Денёк выдался солнечным, под стать настроению. Я топал по сухой гати (к осени вода из болота ушла), и стук каблуков моих новеньких ботинок сообщал радостную весть всему лесоучастку: «Я иду в школу! В первый класс! Смотрите, я уже большой, я — школьник! На мне новенький костюм, у меня скрипучий, с железными застёжками, портфель, в котором есть пенал, карандаши и ручка, ластик и тетрадки — всё, что полагается иметь ученику!»

Я знал почти все буквы, счёт до десяти и мог прочитать несложные слова. Как я завидовал сестре год тому назад! Когда она садилась за уроки, я подсаживался к ней и наблюдал, как в синей ученической тетрадке в косую линейку она старательно выводила ручкой буквы. Каждая строка заполнялась одинаковыми буквами, следующими от заглавной, написанной учительницей красными чернилами. Мне казалось, что и я смогу заполнить всю строку. Я просил у сестры чистый лист бумаги, карандаш и срисовывал из её тетради косые палочки с выступавшими вправо или влево «ножками», а затем просил прочесть, что я написал. Сестра жаловалась маме, что я отвлекаю, «громко дышу», но я просил так хорошо, что невозможно было отказать.

Сестра брала листок с моими строчками и приступала к расшифровке.

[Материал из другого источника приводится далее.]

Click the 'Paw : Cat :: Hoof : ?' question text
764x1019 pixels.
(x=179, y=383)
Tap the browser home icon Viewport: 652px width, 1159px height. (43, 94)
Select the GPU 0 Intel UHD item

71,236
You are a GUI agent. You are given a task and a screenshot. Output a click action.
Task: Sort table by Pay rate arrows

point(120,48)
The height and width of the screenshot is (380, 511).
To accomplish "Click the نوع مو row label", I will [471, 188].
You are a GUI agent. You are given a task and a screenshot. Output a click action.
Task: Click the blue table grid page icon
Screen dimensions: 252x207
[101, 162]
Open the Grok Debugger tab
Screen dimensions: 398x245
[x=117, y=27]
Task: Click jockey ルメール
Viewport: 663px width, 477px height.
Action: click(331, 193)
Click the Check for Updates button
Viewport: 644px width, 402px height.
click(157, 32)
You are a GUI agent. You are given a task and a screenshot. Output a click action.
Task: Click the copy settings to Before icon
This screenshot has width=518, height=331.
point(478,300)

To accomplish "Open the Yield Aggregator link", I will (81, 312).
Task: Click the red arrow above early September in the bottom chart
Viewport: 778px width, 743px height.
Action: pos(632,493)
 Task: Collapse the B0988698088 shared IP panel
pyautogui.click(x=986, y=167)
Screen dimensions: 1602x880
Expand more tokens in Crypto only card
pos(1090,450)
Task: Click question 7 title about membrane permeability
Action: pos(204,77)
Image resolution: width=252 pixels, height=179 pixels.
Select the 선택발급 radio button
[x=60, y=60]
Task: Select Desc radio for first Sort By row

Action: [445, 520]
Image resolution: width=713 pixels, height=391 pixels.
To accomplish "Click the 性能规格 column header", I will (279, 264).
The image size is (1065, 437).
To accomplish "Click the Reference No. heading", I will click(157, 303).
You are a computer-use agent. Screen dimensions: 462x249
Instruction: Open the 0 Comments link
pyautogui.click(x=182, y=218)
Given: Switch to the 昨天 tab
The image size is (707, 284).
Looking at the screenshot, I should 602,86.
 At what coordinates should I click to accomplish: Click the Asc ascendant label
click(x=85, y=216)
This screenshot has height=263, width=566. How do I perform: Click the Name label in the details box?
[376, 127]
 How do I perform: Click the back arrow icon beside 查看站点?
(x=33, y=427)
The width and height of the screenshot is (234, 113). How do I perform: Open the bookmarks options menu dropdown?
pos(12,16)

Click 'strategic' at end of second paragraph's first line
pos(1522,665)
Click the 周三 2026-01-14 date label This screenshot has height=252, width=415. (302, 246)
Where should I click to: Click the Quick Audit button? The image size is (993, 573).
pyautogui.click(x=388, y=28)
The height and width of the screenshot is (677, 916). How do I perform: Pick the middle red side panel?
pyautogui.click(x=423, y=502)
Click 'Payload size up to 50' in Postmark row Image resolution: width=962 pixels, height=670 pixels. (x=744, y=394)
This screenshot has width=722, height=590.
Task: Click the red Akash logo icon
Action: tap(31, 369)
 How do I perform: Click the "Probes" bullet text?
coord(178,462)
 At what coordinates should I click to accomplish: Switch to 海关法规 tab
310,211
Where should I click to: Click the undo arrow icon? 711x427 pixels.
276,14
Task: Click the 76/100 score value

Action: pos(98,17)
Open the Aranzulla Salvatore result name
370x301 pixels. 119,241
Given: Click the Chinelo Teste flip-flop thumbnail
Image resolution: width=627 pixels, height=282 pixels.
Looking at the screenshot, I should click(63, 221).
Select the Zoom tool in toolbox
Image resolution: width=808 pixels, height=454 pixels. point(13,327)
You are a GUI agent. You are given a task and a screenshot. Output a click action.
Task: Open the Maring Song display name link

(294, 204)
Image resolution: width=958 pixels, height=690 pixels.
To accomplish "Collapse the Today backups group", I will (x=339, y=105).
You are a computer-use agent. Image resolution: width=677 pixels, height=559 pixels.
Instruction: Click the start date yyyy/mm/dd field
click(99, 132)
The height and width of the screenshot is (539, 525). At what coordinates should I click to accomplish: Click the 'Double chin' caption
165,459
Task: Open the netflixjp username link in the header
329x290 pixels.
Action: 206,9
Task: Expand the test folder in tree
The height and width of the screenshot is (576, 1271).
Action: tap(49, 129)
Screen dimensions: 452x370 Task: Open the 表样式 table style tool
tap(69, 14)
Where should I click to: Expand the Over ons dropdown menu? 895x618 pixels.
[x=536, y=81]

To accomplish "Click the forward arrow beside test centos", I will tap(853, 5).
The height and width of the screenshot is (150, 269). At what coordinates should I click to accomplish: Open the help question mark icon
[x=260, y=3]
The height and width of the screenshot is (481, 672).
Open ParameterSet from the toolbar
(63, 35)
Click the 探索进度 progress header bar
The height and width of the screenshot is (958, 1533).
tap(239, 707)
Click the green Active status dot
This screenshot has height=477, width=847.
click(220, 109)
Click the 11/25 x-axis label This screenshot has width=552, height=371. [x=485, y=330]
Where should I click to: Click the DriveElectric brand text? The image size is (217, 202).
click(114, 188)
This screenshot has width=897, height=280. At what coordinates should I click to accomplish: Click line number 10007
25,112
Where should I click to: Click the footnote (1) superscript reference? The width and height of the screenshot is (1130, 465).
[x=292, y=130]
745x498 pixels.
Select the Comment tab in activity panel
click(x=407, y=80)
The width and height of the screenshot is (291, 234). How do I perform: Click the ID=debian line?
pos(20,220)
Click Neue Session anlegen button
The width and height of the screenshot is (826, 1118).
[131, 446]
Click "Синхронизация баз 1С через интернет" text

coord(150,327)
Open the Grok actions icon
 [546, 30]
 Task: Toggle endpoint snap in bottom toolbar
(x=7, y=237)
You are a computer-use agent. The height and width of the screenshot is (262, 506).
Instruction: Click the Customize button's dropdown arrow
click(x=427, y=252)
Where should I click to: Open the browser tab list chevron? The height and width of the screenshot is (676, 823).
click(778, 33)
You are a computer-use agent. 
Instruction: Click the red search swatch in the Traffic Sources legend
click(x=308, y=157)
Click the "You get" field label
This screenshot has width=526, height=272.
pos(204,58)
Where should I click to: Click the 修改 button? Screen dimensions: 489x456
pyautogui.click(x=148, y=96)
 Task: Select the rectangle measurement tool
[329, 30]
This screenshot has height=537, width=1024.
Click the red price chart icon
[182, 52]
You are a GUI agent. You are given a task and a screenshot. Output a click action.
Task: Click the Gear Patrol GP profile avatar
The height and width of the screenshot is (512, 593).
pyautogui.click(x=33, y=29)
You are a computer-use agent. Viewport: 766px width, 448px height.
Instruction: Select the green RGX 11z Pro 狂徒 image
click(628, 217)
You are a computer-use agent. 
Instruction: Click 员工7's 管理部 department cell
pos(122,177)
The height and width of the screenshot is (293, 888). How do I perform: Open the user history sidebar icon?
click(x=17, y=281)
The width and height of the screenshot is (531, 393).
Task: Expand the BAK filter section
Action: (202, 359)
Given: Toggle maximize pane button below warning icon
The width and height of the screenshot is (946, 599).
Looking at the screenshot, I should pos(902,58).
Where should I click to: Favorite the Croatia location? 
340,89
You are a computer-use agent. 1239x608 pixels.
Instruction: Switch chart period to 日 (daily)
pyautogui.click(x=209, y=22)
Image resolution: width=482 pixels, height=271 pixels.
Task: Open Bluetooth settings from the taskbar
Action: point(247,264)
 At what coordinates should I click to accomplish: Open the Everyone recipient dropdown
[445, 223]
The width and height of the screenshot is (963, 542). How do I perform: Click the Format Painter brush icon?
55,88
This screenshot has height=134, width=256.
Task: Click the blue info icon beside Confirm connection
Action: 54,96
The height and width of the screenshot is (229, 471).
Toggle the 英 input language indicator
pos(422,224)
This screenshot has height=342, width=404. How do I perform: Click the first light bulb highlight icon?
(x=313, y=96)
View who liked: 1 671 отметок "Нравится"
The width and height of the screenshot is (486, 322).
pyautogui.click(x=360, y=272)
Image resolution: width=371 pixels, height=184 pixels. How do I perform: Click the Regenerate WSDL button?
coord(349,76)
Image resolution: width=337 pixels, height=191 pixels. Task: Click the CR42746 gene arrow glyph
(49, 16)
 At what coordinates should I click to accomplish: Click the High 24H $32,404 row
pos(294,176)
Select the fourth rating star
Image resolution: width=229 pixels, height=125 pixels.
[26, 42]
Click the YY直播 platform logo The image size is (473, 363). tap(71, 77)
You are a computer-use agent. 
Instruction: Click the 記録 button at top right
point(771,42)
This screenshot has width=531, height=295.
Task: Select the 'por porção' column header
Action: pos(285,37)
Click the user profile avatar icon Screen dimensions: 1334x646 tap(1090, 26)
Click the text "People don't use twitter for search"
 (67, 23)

— Ши-ши-ши… — (в данном случае все ножки косых палочек в строке были «выброшены» вправо). — Ши-ши-ши… — добросовестно шипела по слогам моя сестра… И её, случалось, посещало озарение, приводившее меня в неописуемый восторг: — Ши-ши-ши да ши-ши-ши — получилось: «шишки»!

Я хватал листок со своими «шишками» и бежал к родителям.

— Мама, папа, посмотрите, я слово «шишки» написал!

Но не всегда я ей завидовал, случалось, и сопереживал.

Сестре с трудом давалась азбука. Помню, сидит с нею отец.

— Какая буква? — спрашивает он.

— Буква «р-р-ры»!

— Правильно. Только не «р-р-ры», а «эр-р». Повтори.

— Эр-р-р!

— Так. А эта?

— А-а-а! — тянет Люда.

— Так. Хорошо. Что у нас получилось?

Сестра в раздумье морщит лоб, беззвучно шевелит губами.

— Р-р-ры!

— Да почему же «р-р-ры», когда было «эр» да «а»? Сложи-ка вместе. «Эр» да «а» дадут нам — «Ра». Так или не так?

— Та-а-ак!

— Молодец. Пойдём дальше. Это что у нас за буква?

— М-ы-ы…

— Не «мы-ы», а «эм». Правильно скажи!

— Эм!

— Так. А это что?

— А-а-а!

— Молодец. Что получилось?

Сестра в раздумье грызёт ноготь…

— Мы-ы…

Отца её ответы начинают раздражать.

— Да отчего же «мы», когда «эм» да «а» дадут нам… Что они дадут?

— Мы-ы … А-а-а… «Ма» они дадут! — догадывается Люда.

— Ну, слава тебе, Господи, осилили! А теперь всё вместе. Что у нас там есть?.. «Эр»» да «а» плюс «эм» да «а»? Ну, давай сначала…

— Р-р-ры… А-а-а… Мы-ы… А-а-а… — Сестра надолго задумывается.

— Ну же? — поторапливает отец.

— Р-р-рыба! — всхлипывает Люда.

— Какая тебе рыба, когда «рама»?! — выходит из терпения отец. — В кого такая бестолковая? Пудик уже понял, да сказать не может!

Наш желтогрудый кобель Пудик у порога прядает ушами…

— Да вся в тебя! — подсказывает мама.

«Маму» и «раму» я уже прошёл…

После торжественной линейки первая учительница Зинаида Григорьевна Терентьева завела нас в классную комнату. В ней — два ряда парт. Первый — для нас, первоклашек, а во втором расселись третьеклассники. Мы немножко стеснялись «больших» — они посматривали с лёгким высокомерием, но, в общем, дружелюбно. Зинаида Григорьевна ещё раз поздравила всех с началом учебного года, объявила, что мы пришли сюда учиться («за знаниями мы сюда пришли!»), показала, как правильно сидеть за партой, как поднять руку и, откинув крышку парты, встать, прежде чем ответить на заданный вопрос… Как нужно вести себя в классе, на школьном дворе, на уроке и на переменах. Сколько всего нового и важного узнали в самый первый день!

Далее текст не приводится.